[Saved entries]
_ _ _ _ _

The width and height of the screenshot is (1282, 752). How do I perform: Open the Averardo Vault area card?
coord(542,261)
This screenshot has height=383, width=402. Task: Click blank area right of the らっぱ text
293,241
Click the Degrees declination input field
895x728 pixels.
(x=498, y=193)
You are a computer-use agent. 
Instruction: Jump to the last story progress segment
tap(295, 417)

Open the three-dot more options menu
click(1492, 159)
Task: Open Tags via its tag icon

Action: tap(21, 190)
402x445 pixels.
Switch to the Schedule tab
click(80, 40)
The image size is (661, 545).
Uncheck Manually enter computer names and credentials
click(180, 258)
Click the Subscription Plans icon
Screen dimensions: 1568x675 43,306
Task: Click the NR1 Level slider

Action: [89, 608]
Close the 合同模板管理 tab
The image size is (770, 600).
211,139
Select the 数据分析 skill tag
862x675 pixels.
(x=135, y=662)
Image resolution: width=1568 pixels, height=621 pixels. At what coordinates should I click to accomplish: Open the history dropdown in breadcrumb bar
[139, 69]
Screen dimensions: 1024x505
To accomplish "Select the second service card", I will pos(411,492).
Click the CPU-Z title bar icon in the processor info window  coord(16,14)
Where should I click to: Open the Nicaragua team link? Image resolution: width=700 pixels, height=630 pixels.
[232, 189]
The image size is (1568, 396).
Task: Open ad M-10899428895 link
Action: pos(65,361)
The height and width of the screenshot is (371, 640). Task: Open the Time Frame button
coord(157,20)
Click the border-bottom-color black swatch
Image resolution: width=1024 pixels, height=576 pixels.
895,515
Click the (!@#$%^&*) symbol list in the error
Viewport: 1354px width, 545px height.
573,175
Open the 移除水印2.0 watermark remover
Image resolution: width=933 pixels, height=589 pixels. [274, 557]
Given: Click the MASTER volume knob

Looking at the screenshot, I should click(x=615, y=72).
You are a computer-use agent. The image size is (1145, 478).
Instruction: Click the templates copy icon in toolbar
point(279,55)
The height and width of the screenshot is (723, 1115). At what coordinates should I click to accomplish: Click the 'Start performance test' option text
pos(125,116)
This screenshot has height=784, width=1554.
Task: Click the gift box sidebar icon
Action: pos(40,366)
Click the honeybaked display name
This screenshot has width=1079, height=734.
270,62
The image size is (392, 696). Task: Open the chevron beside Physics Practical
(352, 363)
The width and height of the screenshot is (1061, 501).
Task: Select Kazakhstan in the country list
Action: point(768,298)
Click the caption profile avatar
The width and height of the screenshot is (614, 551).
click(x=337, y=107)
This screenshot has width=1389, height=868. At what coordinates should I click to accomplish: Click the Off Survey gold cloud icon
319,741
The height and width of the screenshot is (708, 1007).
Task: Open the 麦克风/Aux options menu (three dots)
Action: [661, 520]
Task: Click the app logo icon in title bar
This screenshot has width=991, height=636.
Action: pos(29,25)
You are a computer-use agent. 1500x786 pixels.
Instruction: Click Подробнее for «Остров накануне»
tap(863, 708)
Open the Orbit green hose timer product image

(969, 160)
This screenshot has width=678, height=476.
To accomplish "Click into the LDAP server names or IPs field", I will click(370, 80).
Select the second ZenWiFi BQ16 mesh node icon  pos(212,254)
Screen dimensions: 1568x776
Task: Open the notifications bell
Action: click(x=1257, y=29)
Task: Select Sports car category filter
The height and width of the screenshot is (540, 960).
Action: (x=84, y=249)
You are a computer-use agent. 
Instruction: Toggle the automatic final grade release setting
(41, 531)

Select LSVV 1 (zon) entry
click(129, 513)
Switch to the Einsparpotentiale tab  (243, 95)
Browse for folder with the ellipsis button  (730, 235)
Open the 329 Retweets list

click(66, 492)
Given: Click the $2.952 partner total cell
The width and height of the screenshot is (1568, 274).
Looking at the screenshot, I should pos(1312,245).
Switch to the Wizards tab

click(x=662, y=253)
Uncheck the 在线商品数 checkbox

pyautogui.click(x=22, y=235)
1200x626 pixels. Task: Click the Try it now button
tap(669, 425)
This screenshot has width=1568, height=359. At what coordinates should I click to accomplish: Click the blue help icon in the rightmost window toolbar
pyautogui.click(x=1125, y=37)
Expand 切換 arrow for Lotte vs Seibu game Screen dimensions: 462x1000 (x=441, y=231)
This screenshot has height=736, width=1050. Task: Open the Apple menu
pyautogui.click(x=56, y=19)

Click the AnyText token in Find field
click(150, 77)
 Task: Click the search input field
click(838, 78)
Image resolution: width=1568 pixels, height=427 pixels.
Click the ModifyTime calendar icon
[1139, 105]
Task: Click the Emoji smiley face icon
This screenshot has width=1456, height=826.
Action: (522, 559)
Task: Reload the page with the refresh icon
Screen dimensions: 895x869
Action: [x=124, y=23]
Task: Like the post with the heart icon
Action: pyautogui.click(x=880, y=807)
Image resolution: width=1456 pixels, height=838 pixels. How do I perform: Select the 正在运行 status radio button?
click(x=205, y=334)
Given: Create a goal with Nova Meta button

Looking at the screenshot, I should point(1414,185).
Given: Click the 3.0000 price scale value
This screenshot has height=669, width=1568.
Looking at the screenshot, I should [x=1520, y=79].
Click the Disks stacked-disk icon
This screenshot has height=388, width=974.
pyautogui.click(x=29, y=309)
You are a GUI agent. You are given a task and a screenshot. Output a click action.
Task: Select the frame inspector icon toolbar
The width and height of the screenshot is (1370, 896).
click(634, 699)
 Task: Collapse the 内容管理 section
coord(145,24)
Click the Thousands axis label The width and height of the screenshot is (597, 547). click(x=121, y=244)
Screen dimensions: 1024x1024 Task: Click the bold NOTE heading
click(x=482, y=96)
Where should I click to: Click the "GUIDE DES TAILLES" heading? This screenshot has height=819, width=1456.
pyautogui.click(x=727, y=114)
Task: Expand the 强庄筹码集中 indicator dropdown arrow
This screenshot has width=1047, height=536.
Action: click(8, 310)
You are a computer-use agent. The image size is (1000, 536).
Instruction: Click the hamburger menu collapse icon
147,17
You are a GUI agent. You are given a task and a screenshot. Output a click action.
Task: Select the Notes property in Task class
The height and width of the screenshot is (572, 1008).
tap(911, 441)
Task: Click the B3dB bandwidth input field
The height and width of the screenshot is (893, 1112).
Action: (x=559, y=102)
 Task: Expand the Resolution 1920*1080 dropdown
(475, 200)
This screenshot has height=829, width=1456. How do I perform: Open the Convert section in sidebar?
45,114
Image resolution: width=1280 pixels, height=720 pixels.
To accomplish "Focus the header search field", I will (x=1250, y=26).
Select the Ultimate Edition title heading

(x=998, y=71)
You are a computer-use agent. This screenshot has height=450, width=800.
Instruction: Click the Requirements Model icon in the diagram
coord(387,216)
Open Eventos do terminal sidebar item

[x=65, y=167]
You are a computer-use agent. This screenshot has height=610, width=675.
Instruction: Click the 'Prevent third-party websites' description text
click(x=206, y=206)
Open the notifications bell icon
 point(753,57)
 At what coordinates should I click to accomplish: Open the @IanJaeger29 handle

_ _ _ _ _

• [Exercise prompt]
Reproduce the data in full. Nothing in it may be altered.

• [Response area]
The width and height of the screenshot is (1282, 752). How do I perform: Open the Averardo Vault area card?
coord(542,261)
This screenshot has height=383, width=402. Task: Click blank area right of the らっぱ text
293,241
Click the Degrees declination input field
895x728 pixels.
(x=498, y=193)
You are a computer-use agent. 
Instruction: Jump to the last story progress segment
tap(295, 417)

Open the three-dot more options menu
click(1492, 159)
Task: Open Tags via its tag icon

Action: tap(21, 190)
402x445 pixels.
Switch to the Schedule tab
click(80, 40)
The image size is (661, 545).
Uncheck Manually enter computer names and credentials
click(180, 258)
Click the Subscription Plans icon
Screen dimensions: 1568x675 43,306
Task: Click the NR1 Level slider

Action: [89, 608]
Close the 合同模板管理 tab
The image size is (770, 600).
211,139
Select the 数据分析 skill tag
862x675 pixels.
(x=135, y=662)
Image resolution: width=1568 pixels, height=621 pixels. At what coordinates should I click to accomplish: Open the history dropdown in breadcrumb bar
[139, 69]
Screen dimensions: 1024x505
To accomplish "Select the second service card", I will pos(411,492).
Click the CPU-Z title bar icon in the processor info window  coord(16,14)
Where should I click to: Open the Nicaragua team link? Image resolution: width=700 pixels, height=630 pixels.
[232, 189]
The image size is (1568, 396).
Task: Open ad M-10899428895 link
Action: pos(65,361)
The height and width of the screenshot is (371, 640). Task: Open the Time Frame button
coord(157,20)
Click the border-bottom-color black swatch
Image resolution: width=1024 pixels, height=576 pixels.
895,515
Click the (!@#$%^&*) symbol list in the error
Viewport: 1354px width, 545px height.
573,175
Open the 移除水印2.0 watermark remover
Image resolution: width=933 pixels, height=589 pixels. [274, 557]
Given: Click the MASTER volume knob

Looking at the screenshot, I should click(x=615, y=72).
You are a computer-use agent. The image size is (1145, 478).
Instruction: Click the templates copy icon in toolbar
point(279,55)
The height and width of the screenshot is (723, 1115). At what coordinates should I click to accomplish: Click the 'Start performance test' option text
pos(125,116)
This screenshot has height=784, width=1554.
Task: Click the gift box sidebar icon
Action: pos(40,366)
Click the honeybaked display name
This screenshot has width=1079, height=734.
270,62
The image size is (392, 696). Task: Open the chevron beside Physics Practical
(352, 363)
The width and height of the screenshot is (1061, 501).
Task: Select Kazakhstan in the country list
Action: point(768,298)
Click the caption profile avatar
The width and height of the screenshot is (614, 551).
click(x=337, y=107)
This screenshot has width=1389, height=868. At what coordinates should I click to accomplish: Click the Off Survey gold cloud icon
319,741
The height and width of the screenshot is (708, 1007).
Task: Open the 麦克风/Aux options menu (three dots)
Action: [661, 520]
Task: Click the app logo icon in title bar
This screenshot has width=991, height=636.
Action: pos(29,25)
You are a computer-use agent. 1500x786 pixels.
Instruction: Click Подробнее for «Остров накануне»
tap(863, 708)
Open the Orbit green hose timer product image

(969, 160)
This screenshot has width=678, height=476.
To accomplish "Click into the LDAP server names or IPs field", I will click(370, 80).
Select the second ZenWiFi BQ16 mesh node icon  pos(212,254)
Screen dimensions: 1568x776
Task: Open the notifications bell
Action: click(x=1257, y=29)
Task: Select Sports car category filter
The height and width of the screenshot is (540, 960).
Action: (x=84, y=249)
You are a computer-use agent. 
Instruction: Toggle the automatic final grade release setting
(41, 531)

Select LSVV 1 (zon) entry
click(129, 513)
Switch to the Einsparpotentiale tab  (243, 95)
Browse for folder with the ellipsis button  (730, 235)
Open the 329 Retweets list

click(66, 492)
Given: Click the $2.952 partner total cell
The width and height of the screenshot is (1568, 274).
Looking at the screenshot, I should pos(1312,245).
Switch to the Wizards tab

click(x=662, y=253)
Uncheck the 在线商品数 checkbox

pyautogui.click(x=22, y=235)
1200x626 pixels. Task: Click the Try it now button
tap(669, 425)
This screenshot has width=1568, height=359. At what coordinates should I click to accomplish: Click the blue help icon in the rightmost window toolbar
pyautogui.click(x=1125, y=37)
Expand 切換 arrow for Lotte vs Seibu game Screen dimensions: 462x1000 (x=441, y=231)
This screenshot has height=736, width=1050. Task: Open the Apple menu
pyautogui.click(x=56, y=19)

Click the AnyText token in Find field
click(150, 77)
 Task: Click the search input field
click(838, 78)
Image resolution: width=1568 pixels, height=427 pixels.
Click the ModifyTime calendar icon
[1139, 105]
Task: Click the Emoji smiley face icon
This screenshot has width=1456, height=826.
Action: (522, 559)
Task: Reload the page with the refresh icon
Screen dimensions: 895x869
Action: [x=124, y=23]
Task: Like the post with the heart icon
Action: pyautogui.click(x=880, y=807)
Image resolution: width=1456 pixels, height=838 pixels. How do I perform: Select the 正在运行 status radio button?
click(x=205, y=334)
Given: Create a goal with Nova Meta button

Looking at the screenshot, I should point(1414,185).
Given: Click the 3.0000 price scale value
This screenshot has height=669, width=1568.
Looking at the screenshot, I should [x=1520, y=79].
Click the Disks stacked-disk icon
This screenshot has height=388, width=974.
pyautogui.click(x=29, y=309)
You are a GUI agent. You are given a task and a screenshot. Output a click action.
Task: Select the frame inspector icon toolbar
The width and height of the screenshot is (1370, 896).
click(634, 699)
 Task: Collapse the 内容管理 section
coord(145,24)
Click the Thousands axis label The width and height of the screenshot is (597, 547). click(x=121, y=244)
Screen dimensions: 1024x1024 Task: Click the bold NOTE heading
click(x=482, y=96)
Where should I click to: Click the "GUIDE DES TAILLES" heading? This screenshot has height=819, width=1456.
pyautogui.click(x=727, y=114)
Task: Expand the 强庄筹码集中 indicator dropdown arrow
This screenshot has width=1047, height=536.
Action: click(8, 310)
You are a computer-use agent. The image size is (1000, 536).
Instruction: Click the hamburger menu collapse icon
147,17
You are a GUI agent. You are given a task and a screenshot. Output a click action.
Task: Select the Notes property in Task class
The height and width of the screenshot is (572, 1008).
tap(911, 441)
Task: Click the B3dB bandwidth input field
The height and width of the screenshot is (893, 1112).
Action: (x=559, y=102)
 Task: Expand the Resolution 1920*1080 dropdown
(475, 200)
This screenshot has height=829, width=1456. How do I perform: Open the Convert section in sidebar?
45,114
Image resolution: width=1280 pixels, height=720 pixels.
To accomplish "Focus the header search field", I will (x=1250, y=26).
Select the Ultimate Edition title heading

(x=998, y=71)
You are a computer-use agent. This screenshot has height=450, width=800.
Instruction: Click the Requirements Model icon in the diagram
coord(387,216)
Open Eventos do terminal sidebar item

[x=65, y=167]
You are a computer-use agent. This screenshot has height=610, width=675.
Instruction: Click the 'Prevent third-party websites' description text
click(x=206, y=206)
Open the notifications bell icon
 point(753,57)
 At what coordinates should I click to accomplish: Open the @IanJaeger29 handle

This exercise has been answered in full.